===== Data for analysis

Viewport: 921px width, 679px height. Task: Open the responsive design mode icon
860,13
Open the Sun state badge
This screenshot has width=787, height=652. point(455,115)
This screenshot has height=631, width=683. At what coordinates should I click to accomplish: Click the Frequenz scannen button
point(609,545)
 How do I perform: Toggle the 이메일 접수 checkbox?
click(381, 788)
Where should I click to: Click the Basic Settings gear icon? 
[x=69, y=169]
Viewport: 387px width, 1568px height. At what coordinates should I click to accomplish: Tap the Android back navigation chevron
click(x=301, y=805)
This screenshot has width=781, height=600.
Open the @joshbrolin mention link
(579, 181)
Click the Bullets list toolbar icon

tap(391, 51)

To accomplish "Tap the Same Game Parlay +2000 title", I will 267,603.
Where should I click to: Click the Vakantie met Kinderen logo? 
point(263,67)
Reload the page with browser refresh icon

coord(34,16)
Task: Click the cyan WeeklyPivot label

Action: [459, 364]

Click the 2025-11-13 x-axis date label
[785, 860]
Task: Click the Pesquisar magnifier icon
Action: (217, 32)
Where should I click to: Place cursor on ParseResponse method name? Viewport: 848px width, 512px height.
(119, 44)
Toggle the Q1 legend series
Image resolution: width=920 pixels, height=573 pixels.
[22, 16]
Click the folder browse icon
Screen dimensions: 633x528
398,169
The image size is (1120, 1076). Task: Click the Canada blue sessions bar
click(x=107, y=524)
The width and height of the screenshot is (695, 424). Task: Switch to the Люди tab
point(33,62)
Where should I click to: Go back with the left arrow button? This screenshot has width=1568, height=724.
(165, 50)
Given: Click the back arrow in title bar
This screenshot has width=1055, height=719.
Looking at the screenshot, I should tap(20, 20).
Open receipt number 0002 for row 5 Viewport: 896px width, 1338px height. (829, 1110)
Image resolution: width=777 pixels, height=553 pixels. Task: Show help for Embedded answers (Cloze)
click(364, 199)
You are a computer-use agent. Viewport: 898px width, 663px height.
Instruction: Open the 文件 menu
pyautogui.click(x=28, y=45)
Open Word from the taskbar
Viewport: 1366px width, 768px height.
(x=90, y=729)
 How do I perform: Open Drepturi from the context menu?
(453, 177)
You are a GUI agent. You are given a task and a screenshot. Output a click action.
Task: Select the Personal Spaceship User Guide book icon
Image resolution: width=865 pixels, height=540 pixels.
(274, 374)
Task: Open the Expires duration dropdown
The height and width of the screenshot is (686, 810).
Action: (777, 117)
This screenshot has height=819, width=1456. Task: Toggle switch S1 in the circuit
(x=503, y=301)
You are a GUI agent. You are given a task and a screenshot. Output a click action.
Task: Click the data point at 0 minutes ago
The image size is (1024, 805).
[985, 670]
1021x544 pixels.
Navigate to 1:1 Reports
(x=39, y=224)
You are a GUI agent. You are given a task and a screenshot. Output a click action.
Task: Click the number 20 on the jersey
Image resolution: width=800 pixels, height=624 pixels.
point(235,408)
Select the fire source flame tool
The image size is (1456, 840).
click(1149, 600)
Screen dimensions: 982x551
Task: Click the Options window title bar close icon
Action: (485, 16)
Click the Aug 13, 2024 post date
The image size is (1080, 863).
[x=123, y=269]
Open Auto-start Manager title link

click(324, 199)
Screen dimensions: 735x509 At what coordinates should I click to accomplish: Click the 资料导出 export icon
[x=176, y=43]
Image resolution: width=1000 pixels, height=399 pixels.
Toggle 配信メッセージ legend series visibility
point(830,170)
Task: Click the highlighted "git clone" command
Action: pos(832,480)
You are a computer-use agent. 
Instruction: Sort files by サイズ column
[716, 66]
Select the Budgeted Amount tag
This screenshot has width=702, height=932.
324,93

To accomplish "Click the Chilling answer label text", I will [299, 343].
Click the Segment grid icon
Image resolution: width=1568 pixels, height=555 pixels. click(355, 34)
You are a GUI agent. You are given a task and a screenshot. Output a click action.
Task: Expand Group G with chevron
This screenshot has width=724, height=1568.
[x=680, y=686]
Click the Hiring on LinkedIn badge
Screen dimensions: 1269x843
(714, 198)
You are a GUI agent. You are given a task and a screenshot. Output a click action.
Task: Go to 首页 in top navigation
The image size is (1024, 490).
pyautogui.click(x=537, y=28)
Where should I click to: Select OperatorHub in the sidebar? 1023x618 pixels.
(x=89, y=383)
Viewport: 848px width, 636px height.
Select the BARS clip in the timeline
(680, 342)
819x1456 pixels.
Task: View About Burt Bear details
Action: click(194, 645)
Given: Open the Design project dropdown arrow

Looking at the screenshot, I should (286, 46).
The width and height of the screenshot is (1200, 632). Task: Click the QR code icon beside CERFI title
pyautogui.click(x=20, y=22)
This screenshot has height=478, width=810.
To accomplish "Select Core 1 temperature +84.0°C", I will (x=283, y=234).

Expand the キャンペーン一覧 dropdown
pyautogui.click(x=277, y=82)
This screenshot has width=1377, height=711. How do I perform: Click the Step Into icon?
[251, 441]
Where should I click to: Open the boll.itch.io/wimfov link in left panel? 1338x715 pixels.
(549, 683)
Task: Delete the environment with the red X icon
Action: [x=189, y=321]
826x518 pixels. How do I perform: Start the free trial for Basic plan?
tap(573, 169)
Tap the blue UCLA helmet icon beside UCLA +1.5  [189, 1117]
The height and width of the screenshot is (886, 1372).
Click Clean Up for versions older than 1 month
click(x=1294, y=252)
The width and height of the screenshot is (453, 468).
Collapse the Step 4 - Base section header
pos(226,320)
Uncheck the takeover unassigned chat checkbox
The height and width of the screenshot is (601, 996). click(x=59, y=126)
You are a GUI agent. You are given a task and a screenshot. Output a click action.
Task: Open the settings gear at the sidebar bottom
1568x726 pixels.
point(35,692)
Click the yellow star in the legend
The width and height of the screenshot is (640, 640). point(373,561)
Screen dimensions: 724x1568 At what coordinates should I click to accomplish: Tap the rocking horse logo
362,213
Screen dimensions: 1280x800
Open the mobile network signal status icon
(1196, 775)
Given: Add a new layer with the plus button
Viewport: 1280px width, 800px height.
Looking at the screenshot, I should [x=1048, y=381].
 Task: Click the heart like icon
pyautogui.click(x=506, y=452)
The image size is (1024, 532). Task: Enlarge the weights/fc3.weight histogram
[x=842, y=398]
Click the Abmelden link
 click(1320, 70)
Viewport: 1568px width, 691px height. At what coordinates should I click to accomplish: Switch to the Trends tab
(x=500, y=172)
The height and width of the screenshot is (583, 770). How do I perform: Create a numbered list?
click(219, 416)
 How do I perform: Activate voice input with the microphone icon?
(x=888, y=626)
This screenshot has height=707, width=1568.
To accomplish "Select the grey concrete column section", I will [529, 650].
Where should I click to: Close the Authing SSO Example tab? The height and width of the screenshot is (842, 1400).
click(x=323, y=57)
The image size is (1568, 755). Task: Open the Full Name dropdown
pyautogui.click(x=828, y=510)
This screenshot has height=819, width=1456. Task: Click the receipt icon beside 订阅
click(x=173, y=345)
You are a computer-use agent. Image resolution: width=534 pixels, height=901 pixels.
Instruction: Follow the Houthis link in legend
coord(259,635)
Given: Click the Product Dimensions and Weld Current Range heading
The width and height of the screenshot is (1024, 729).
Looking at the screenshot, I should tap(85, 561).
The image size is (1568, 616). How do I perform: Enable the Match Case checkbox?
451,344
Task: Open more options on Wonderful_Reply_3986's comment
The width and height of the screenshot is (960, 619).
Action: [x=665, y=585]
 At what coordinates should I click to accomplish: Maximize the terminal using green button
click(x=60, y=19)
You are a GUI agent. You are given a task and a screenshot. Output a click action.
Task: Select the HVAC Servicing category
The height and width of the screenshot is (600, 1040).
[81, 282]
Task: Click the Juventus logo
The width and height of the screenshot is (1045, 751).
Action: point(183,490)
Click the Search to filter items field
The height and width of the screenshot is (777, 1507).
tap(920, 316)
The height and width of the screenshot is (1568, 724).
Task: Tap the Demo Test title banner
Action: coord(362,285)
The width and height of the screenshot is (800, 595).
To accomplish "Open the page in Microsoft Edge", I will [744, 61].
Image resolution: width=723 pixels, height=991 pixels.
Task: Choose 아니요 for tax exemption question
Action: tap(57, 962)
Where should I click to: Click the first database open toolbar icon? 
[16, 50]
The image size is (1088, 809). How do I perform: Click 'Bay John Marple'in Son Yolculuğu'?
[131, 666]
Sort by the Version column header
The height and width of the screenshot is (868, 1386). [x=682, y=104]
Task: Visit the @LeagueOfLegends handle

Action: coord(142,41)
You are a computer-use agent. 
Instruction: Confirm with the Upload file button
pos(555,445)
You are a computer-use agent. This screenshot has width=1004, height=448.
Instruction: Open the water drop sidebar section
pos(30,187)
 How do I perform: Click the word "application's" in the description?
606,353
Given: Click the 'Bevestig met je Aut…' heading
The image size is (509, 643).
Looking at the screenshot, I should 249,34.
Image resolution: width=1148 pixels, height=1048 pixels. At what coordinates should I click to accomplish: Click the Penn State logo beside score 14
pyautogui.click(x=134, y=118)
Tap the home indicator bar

==========

_What is needed_
Scan the entries above for the word "computer". Report the lines that hold it.

_Finished task_
You are a computer-use agent. Viewport: 898px width, 663px height.
You are a computer-use agent. 
You are a computer-use agent. Image resolution: width=534 pixels, height=901 pixels.
You are a computer-use agent. 
You are a computer-use agent. This screenshot has width=1004, height=448.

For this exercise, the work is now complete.